▶ _Directions_: What is needed is an exact copy of the entries below, from the line that contains "Task: Click the 2024 label on time axis" through the final line, both included, and nothing else.

Data items
+++
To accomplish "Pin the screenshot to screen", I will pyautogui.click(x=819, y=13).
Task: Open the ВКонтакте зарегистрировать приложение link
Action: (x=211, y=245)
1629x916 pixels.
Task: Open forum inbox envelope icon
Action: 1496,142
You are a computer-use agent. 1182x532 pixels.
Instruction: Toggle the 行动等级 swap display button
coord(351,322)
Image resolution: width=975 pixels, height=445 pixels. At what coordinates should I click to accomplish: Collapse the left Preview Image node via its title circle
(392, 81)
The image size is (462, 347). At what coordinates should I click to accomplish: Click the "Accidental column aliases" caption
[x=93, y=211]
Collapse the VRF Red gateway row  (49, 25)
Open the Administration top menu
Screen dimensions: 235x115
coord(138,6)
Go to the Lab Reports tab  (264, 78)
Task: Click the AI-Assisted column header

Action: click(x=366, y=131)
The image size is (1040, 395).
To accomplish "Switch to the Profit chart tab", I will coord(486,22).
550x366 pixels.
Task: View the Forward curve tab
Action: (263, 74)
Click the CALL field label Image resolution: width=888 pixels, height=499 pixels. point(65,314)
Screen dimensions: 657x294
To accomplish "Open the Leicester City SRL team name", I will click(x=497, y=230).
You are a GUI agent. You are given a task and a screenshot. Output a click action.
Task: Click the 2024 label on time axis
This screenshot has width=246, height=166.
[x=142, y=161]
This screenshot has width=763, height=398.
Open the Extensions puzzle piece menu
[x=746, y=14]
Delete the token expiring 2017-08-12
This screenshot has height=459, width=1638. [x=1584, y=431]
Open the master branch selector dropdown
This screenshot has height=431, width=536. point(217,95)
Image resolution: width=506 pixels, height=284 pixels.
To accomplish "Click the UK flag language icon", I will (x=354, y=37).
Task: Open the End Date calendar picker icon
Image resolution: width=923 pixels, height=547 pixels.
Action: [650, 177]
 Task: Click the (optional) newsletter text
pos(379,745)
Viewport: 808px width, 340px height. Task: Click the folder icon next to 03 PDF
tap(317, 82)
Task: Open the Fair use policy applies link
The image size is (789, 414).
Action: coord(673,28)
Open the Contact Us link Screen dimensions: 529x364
+++
▶ _Answer area_:
Task: Click the 2024 label on time axis
This screenshot has width=246, height=166.
[x=142, y=161]
This screenshot has width=763, height=398.
Open the Extensions puzzle piece menu
[x=746, y=14]
Delete the token expiring 2017-08-12
This screenshot has height=459, width=1638. [x=1584, y=431]
Open the master branch selector dropdown
This screenshot has height=431, width=536. point(217,95)
Image resolution: width=506 pixels, height=284 pixels.
To accomplish "Click the UK flag language icon", I will (x=354, y=37).
Task: Open the End Date calendar picker icon
Image resolution: width=923 pixels, height=547 pixels.
Action: [650, 177]
 Task: Click the (optional) newsletter text
pos(379,745)
Viewport: 808px width, 340px height. Task: Click the folder icon next to 03 PDF
tap(317, 82)
Task: Open the Fair use policy applies link
The image size is (789, 414).
Action: coord(673,28)
Open the Contact Us link Screen dimensions: 529x364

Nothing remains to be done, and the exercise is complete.